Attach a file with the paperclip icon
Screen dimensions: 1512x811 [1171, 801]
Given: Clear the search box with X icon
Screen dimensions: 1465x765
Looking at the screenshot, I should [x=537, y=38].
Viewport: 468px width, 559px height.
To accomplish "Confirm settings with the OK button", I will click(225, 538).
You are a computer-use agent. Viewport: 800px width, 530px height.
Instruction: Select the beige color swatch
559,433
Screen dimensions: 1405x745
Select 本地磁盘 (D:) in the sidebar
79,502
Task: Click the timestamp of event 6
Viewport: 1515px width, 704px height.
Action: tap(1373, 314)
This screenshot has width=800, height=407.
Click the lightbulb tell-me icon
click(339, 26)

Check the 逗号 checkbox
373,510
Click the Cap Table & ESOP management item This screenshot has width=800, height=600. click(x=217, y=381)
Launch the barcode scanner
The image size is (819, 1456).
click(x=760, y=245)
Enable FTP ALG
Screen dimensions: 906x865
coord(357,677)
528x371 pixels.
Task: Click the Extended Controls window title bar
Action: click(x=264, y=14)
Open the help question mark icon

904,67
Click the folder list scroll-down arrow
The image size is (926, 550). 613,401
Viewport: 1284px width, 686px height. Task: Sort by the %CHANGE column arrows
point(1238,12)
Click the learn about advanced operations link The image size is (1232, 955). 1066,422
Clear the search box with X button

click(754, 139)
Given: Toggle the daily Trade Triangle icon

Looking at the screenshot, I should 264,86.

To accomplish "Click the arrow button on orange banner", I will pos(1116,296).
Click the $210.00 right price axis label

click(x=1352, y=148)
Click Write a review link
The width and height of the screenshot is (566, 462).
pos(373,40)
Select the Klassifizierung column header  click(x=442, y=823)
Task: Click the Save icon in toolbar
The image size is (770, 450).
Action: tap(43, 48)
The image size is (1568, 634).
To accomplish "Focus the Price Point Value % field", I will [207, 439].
┄┄┄┄┄┄┄┄┄┄┄┄┄┄┄┄┄┄┄┄
:: What you have to do ::
What lines of the material above hold the string "will"? Please copy them.

:: Written reply ::
To accomplish "Confirm settings with the OK button", I will click(225, 538).
To accomplish "Click the arrow button on orange banner", I will pos(1116,296).
To accomplish "Focus the Price Point Value % field", I will [207, 439].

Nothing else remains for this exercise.